Pharmacokinetics of Tramadol and its Metabolites M1, M2 and M5 in Horses Following Intravenous, Immediate Release (Fasted/Fed) and Sustained Release Single Dose Administration

Tramadol (T) is a centrally acting analgesic structurally related to codeine and morphine. This drug displays a weak affinity for the m and d-opioid receptors, and weaker affinity for the k-subtype; it also interferes with the neuronal release and reuptake of serotonin and noradrenaline in the descending inhibitory pathways. The metabolism of this drug has been investigated in different animals (rats, mice, Syrian hamsters, guinea pigs, rabbits, and dogs) and humans; similar metabolites are produced but in different amounts.
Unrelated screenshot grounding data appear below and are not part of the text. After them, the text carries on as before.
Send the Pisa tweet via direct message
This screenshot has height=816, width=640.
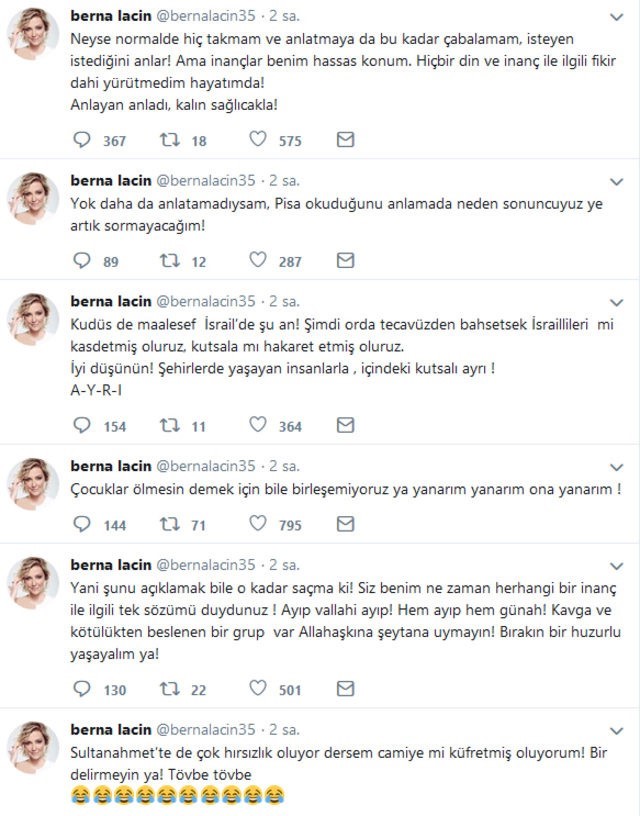coord(345,260)
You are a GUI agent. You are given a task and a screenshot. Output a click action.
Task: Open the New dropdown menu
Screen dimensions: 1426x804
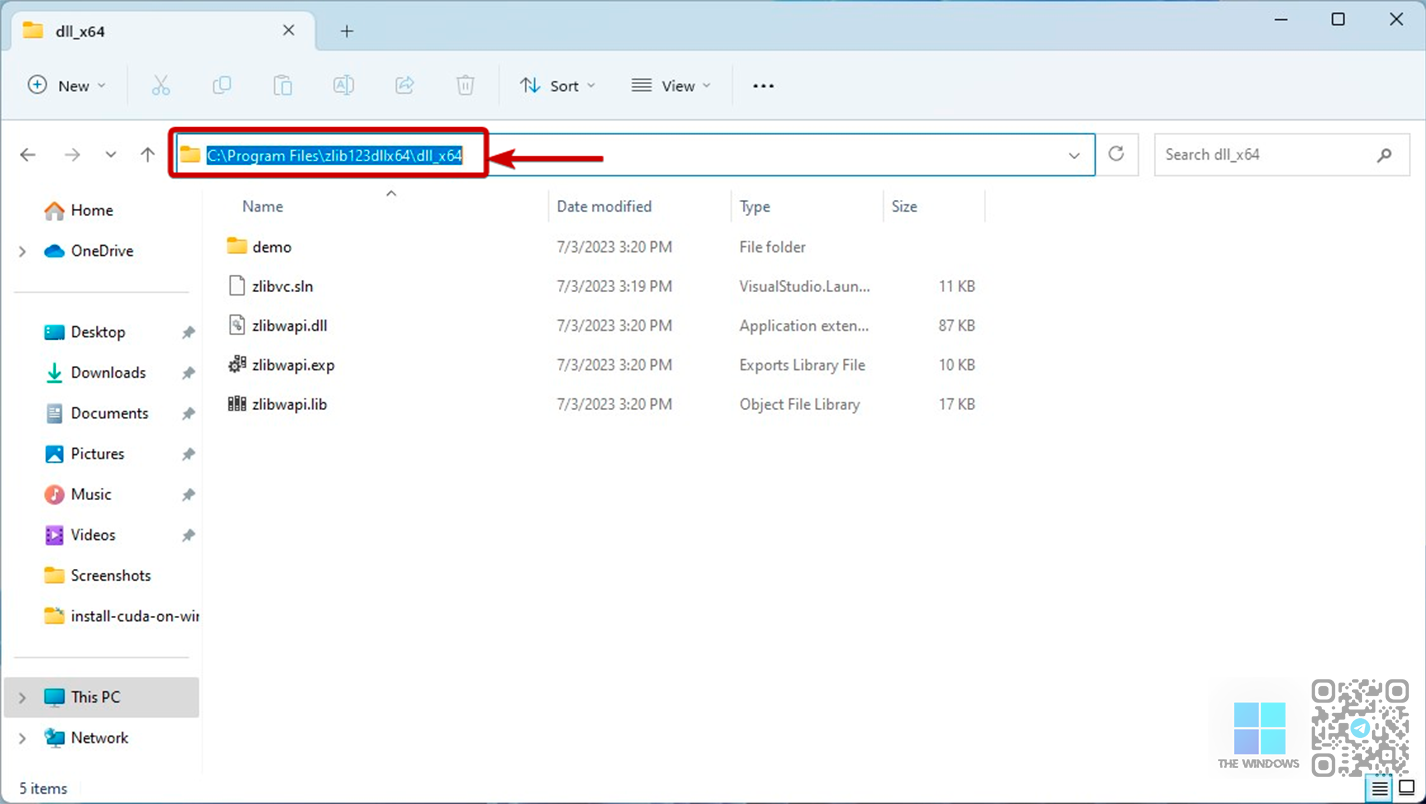pos(67,86)

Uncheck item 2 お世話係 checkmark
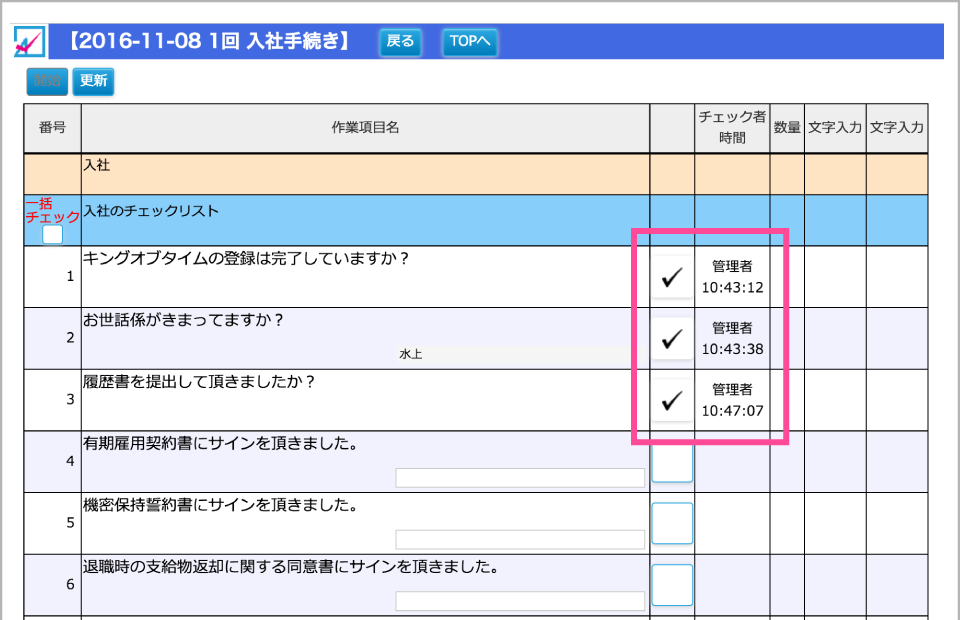tap(671, 337)
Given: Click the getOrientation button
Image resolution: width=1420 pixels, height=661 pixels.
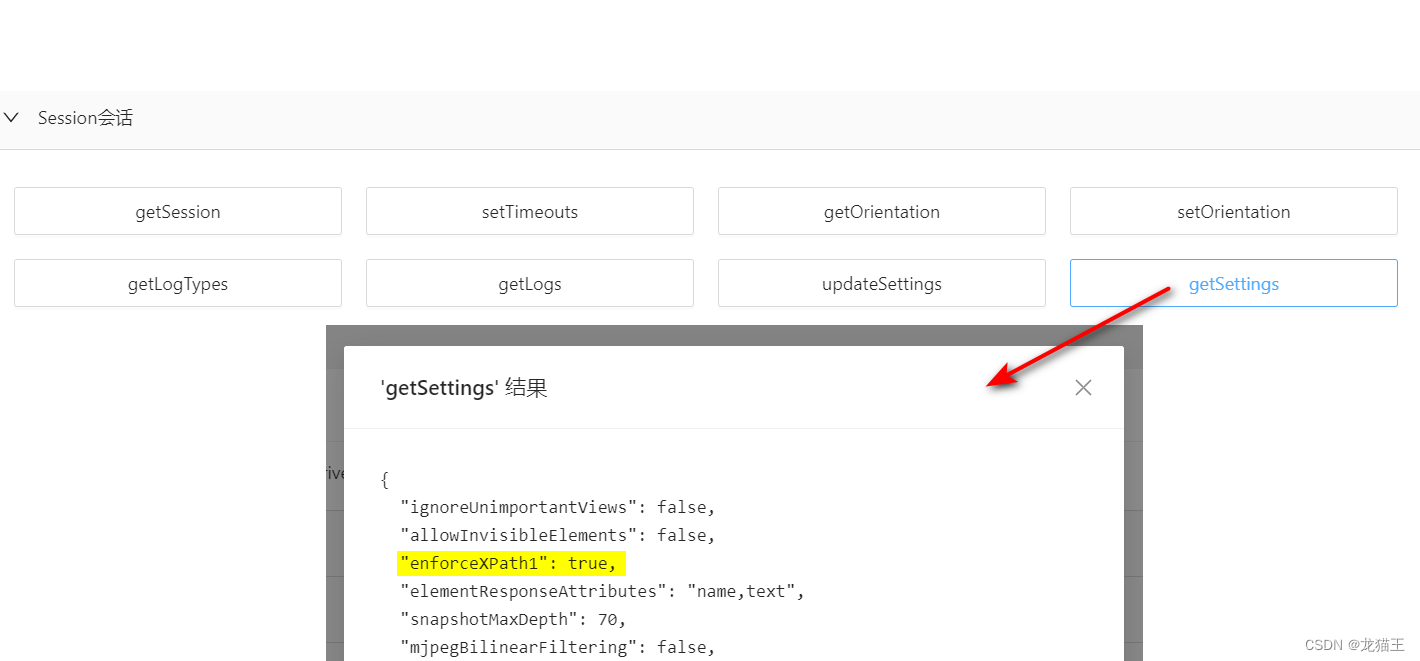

The major metabolic pathways involved in phase I metabolite production (M1M5) are O-demethylation, N-demethylation, and N,N-demethylation. The aim of the current study is to evaluate the pharmacokinetic profile of T in the horse, and its M1, M2, and M5 metabolites after single-dose administration (5 mg/kg body weight [BW]) by intravenous, sustained-release tablets and immediate- release capsules. We also will investigate the potential effects of fasting and feeding on bioavailability of immediate-release capsules. The study design was divided into four randomized phases. Twenty-four gelding Italian trotter race horses were divided into four groups (6 animals each) and administered T intravenously, with T immediate-release capsules in a fasting status, T immediate-release capsules in a feeding status, and T sustained-release in fasting status. Blood samples were collected at different times and analyzed by highpressure liquid chromatography (HPLC) with fluorimetric detection. The limit of quantification was 5 ng/ml for T, M1, and M2, and 10 ng/ml for M5. A one-compartment model best fit the plasma concentrations of T and M2 after all treatments. Unfortunately, for M1 and M5, it was not always possible to fit plasma curves because of very low and variable concentrations. M2 was the main metabolite produced in the four different treatments and its concentration was higher than the concentration of T after sustained-release administration. Conversely, M1, the main metabolite in humans, and M5 seemed to be only marginally produced in the horse. When T was administered in both fasted and fed states, variations in some pharmacokinetic parameters were not considered clinically significant. We concluded that T could be administered in either a fasted or a fed condition.